- **Exercise objective**
Go through the listing below and gather every line with the word "profile".

- **Extracted entries**
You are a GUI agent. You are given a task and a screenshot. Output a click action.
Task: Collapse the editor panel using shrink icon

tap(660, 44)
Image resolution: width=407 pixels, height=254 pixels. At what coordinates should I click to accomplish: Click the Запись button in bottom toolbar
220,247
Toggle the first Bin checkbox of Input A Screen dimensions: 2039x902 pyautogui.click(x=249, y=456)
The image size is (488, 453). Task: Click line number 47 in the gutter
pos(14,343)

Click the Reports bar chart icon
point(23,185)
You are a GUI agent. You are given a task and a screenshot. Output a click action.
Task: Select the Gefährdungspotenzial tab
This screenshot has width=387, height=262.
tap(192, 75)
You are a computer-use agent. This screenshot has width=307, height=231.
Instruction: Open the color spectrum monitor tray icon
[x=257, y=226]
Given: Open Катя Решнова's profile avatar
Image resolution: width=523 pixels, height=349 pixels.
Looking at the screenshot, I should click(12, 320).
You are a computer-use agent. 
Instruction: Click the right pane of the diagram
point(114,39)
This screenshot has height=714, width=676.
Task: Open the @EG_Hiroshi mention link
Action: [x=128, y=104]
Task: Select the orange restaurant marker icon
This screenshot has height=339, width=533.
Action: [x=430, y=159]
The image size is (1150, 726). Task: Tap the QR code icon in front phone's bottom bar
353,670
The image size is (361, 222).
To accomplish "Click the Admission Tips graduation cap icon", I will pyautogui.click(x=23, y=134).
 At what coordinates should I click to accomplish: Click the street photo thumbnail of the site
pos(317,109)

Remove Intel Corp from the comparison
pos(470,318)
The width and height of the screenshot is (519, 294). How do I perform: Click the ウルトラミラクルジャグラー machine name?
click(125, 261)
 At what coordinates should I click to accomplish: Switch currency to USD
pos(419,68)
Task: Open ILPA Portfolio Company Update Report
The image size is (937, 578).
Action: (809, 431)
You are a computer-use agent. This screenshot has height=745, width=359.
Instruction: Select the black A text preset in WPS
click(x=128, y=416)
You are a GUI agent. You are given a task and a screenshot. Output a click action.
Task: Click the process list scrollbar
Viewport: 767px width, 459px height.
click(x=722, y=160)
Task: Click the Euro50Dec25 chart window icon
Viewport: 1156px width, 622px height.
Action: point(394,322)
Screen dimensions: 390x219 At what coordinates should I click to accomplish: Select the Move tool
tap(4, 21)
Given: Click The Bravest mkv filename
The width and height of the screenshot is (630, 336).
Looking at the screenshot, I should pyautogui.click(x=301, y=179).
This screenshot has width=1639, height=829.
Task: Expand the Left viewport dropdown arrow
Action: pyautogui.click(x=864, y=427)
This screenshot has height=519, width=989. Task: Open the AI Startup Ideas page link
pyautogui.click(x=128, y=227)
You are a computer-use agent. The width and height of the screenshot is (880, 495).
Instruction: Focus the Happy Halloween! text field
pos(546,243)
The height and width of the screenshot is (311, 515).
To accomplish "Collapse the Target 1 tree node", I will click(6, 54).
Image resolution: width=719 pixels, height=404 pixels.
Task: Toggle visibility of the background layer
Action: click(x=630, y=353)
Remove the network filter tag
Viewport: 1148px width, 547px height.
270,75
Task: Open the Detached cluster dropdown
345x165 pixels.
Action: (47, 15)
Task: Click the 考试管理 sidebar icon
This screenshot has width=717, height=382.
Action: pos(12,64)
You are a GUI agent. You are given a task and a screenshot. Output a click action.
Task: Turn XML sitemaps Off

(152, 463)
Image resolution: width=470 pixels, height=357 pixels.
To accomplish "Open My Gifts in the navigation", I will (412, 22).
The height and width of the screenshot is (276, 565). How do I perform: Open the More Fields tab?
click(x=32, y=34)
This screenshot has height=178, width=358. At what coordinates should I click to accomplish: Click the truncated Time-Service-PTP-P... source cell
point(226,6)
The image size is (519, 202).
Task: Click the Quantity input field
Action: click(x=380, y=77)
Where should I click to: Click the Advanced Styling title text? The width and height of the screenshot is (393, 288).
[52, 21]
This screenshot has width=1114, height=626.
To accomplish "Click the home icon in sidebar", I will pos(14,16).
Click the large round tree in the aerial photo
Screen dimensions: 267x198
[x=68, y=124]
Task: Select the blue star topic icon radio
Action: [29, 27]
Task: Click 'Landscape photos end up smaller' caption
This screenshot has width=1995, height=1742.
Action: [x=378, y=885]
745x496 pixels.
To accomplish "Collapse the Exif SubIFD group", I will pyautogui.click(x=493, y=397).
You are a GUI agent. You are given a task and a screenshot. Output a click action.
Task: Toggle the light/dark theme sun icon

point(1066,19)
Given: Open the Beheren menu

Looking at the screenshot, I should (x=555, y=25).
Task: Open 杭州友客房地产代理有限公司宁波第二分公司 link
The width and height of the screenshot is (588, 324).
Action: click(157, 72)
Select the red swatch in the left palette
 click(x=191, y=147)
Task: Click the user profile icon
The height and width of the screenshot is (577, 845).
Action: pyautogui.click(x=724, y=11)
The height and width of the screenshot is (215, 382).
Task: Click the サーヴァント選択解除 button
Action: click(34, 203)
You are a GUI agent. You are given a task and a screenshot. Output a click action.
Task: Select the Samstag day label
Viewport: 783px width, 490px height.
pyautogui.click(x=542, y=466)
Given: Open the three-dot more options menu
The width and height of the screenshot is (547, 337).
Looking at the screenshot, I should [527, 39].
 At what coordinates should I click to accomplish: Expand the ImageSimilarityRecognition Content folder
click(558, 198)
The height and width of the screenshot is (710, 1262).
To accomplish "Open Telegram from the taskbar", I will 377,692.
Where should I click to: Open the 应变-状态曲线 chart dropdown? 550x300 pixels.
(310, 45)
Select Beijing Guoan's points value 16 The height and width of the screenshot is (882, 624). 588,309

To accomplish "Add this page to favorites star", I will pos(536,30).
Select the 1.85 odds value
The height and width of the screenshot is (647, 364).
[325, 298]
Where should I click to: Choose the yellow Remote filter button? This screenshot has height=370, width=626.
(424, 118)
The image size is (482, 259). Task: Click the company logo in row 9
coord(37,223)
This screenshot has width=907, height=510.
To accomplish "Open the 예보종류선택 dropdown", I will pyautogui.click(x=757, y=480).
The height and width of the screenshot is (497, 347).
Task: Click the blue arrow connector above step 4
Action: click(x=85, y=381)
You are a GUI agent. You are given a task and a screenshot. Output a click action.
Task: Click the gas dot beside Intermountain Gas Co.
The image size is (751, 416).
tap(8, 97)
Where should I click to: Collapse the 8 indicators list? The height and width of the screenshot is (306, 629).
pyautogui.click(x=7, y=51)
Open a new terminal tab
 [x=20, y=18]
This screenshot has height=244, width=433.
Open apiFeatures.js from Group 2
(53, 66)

- **Task solution**
Given: Open Катя Решнова's profile avatar
Task: Click the user profile icon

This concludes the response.